Published time: October 19, 2014
A new study has found that New York City’s rats are hosts to at least 18 new viruses, never before encountered and unknown to science. There is a risk of a “a public health nightmare.”
The research was conducted by a team from Columbia University’s Mailman School of Public Health, who analyzed viruses in Manhattan rats.
“Everybody’s looking all over the world, in all sorts of exotic places, including us. But nobody’s looking right under our noses,” Ian Lipkin, a professor of neurology and pathology at Columbia, told the New York Times.
The initial report was published in mBio magazine on Tuesday and focused on 133 rats scientists had analyzed that had demonstrated a variety of pathogens. Some of them transmit food-borne diseases, and some, like Seoul Hantavirus, have never been seen in New York before. Finally, there are at least 18 completely new pathogens to science.
Two pathogens are similar to one that causes Hepatitis C and could help the researchers fight the disease.

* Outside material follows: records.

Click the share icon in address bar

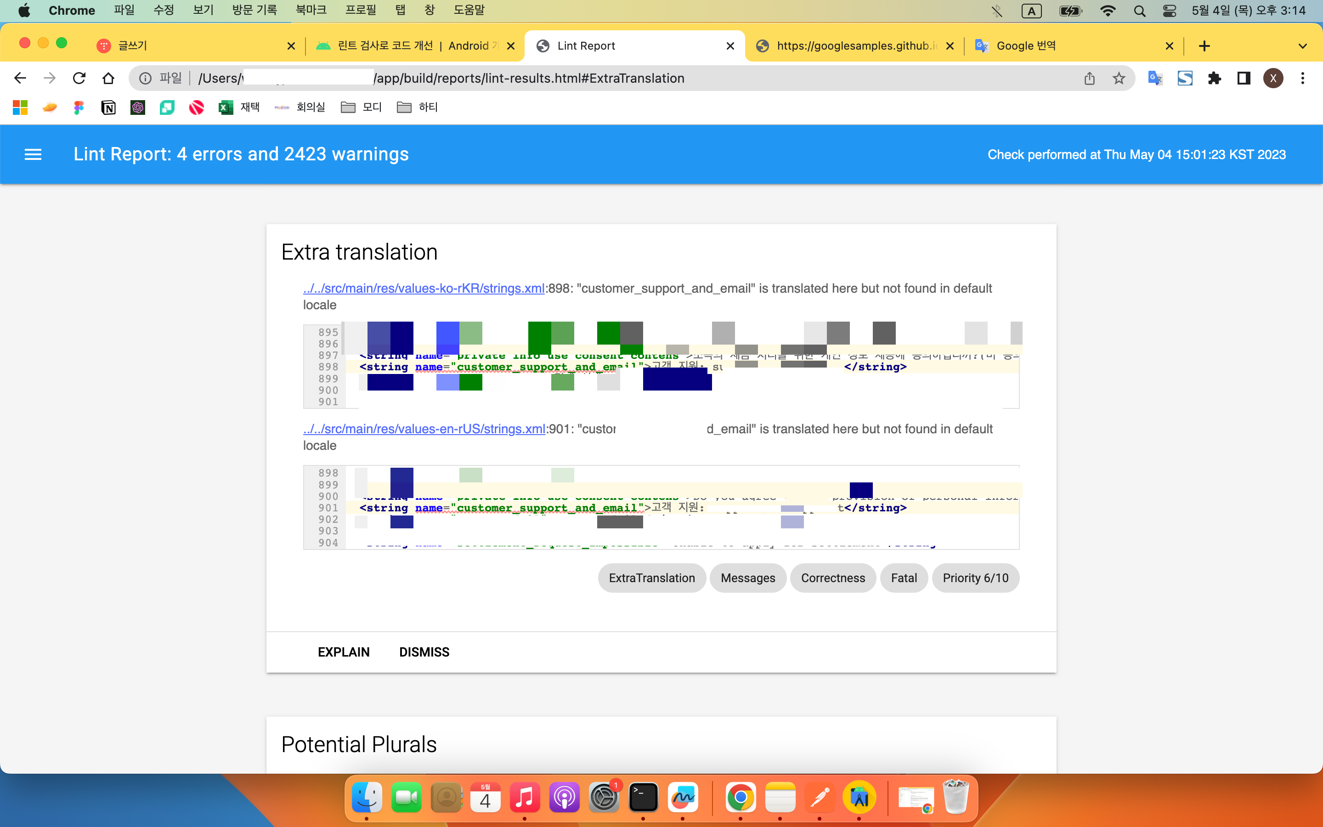pos(1089,78)
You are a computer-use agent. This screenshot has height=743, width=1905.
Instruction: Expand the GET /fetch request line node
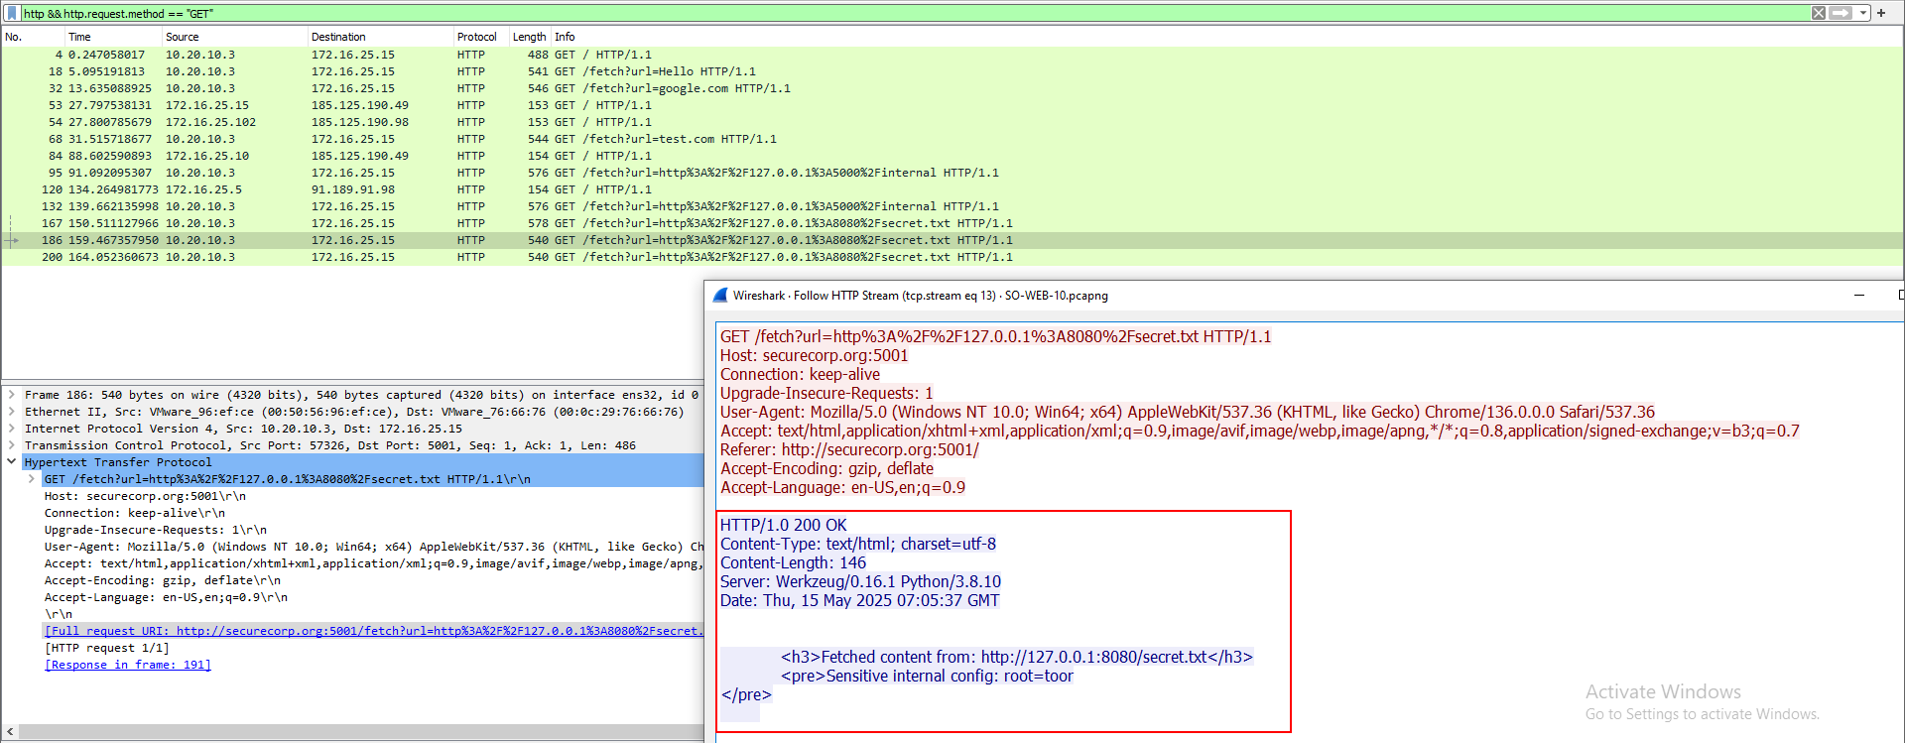32,479
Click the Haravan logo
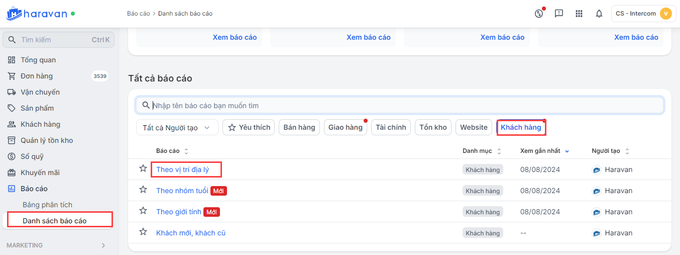This screenshot has height=255, width=680. (x=37, y=14)
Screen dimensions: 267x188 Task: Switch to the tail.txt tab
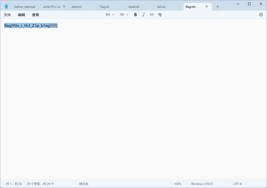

“We … identified a wide range of known and novel viruses from groups that contain important human pathogens,” the researchers said in their study.
“Rats are sentinels for human disease. They’re all over the city; uptown, downtown, underground. Everywhere they go, they collect microbes and amplify them. And because these animals live close to people, there is ample opportunity for exchange,” Lipkin said.